#### TASK
Please retype the records below exactly as they appear, but leave out the pictures.
═════ EXTRACTED ENTRIES
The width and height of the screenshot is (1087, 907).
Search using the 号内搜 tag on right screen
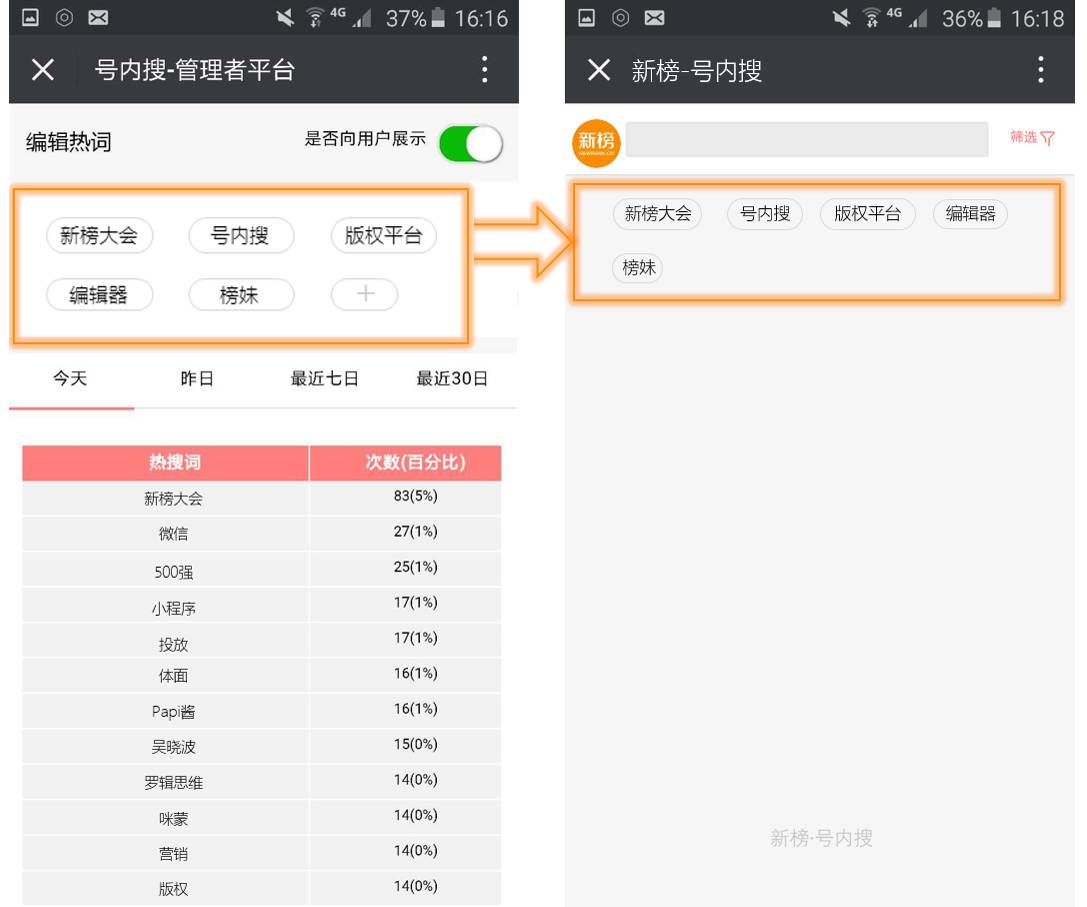tap(764, 214)
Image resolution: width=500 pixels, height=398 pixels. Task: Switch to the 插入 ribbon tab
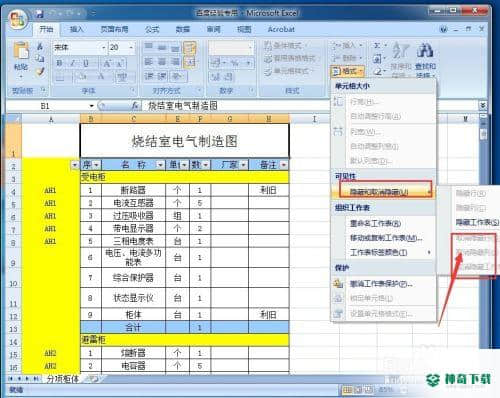pos(76,29)
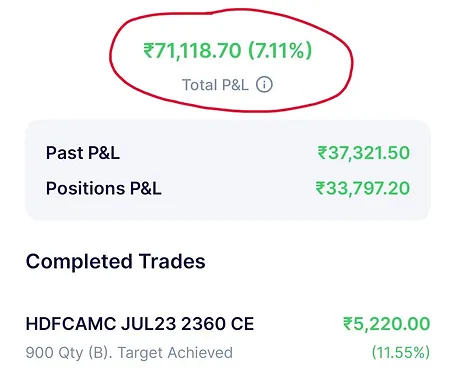Viewport: 456px width, 378px height.
Task: Select the Past P&L row label
Action: coord(83,153)
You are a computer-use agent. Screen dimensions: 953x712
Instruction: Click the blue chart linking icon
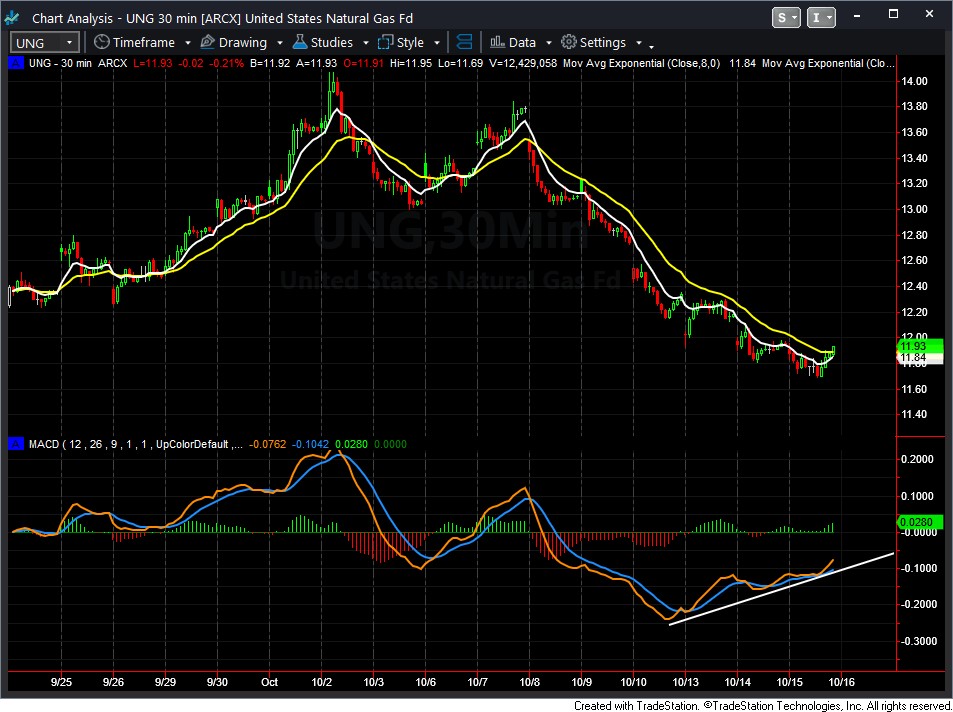(x=464, y=42)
══════════
#### TASK ANSWER
The width and height of the screenshot is (1087, 907).
Search using the 号内搜 tag on right screen
tap(764, 214)
Image resolution: width=500 pixels, height=398 pixels. Task: Switch to the 插入 ribbon tab
pos(76,29)
Viewport: 456px width, 378px height.
Task: Select the Past P&L row label
Action: coord(83,153)
You are a computer-use agent. Screen dimensions: 953x712
Instruction: Click the blue chart linking icon
(x=464, y=42)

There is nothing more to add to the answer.